De onderzoekers testten hun apparaat eerst met menselijk speeksel verrijkt met synthetische SARS-CoV-2 RNA-sequenties, en vervolgens met ongeveer 50 monsters van patiënten die positief waren getest op het virus. Ze ontdekten dat het apparaat net zo nauwkeurig was als de gouden standaard PCR-tests die nu worden gebruikt, waarvoor neusuitstrijkjes nodig zijn en die meer tijd en aanzienlijk meer hardware en monsterbehandeling vergen om resultaten op te leveren.
Het apparaat produceert een fluorescerende uitlezing die met het blote oog kan worden gezien, en de onderzoekers ontwierpen ook een smartphone-app die de resultaten kan lezen en naar de volksgezondheidsafdelingen kan sturen om ze gemakkelijker te kunnen volgen.
De onderzoekers denken dat hun apparaat kan worden geproduceerd tegen een prijs van slechts $ 2 tot $ 3 per apparaat. Indien goedgekeurd door de FDA en op grote schaal vervaardigd, ze voorzien dat dit soort diagnostiek nuttig kan zijn voor mensen die thuis willen kunnen testen, of in gezondheidscentra in gebieden zonder wijdverbreide toegang tot PCR-tests of genetische sequencing van SARS-CoV-2-varianten.
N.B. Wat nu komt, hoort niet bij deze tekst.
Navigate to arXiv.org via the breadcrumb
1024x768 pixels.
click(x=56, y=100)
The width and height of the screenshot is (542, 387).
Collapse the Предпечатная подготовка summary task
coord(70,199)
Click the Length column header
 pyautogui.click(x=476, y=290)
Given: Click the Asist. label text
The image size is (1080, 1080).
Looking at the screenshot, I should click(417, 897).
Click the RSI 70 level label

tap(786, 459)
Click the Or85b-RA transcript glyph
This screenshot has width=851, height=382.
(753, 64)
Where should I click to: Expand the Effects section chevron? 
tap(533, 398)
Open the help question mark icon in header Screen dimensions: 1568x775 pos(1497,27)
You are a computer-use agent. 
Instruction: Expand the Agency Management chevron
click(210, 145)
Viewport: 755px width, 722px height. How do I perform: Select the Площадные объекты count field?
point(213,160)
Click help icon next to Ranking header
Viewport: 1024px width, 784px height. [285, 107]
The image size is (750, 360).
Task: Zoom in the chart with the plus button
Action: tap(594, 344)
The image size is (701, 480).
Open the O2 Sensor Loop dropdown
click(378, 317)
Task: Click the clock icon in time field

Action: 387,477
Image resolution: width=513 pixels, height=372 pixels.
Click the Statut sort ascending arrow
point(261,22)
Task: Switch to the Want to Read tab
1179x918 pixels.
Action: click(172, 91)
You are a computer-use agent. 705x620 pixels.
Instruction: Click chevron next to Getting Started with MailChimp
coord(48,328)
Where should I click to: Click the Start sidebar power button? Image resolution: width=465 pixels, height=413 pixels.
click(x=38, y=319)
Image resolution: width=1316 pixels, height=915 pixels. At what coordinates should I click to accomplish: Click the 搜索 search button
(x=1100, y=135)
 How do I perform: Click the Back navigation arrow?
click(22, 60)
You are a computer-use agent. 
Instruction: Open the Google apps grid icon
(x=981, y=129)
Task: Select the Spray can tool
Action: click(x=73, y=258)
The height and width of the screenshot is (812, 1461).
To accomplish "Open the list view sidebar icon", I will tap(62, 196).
"Het vermogen om deze varianten te detecteren en te volgen is essentieel voor een effectieve volksgezondheid, maar helaas, varianten worden momenteel alleen gediagnosticeerd door nucleïnezuursequencing in gespecialiseerde epidemiologische centra die schaars zijn, zelfs in landen die rijk zijn aan hulpbronnen, ' zegt de Puig.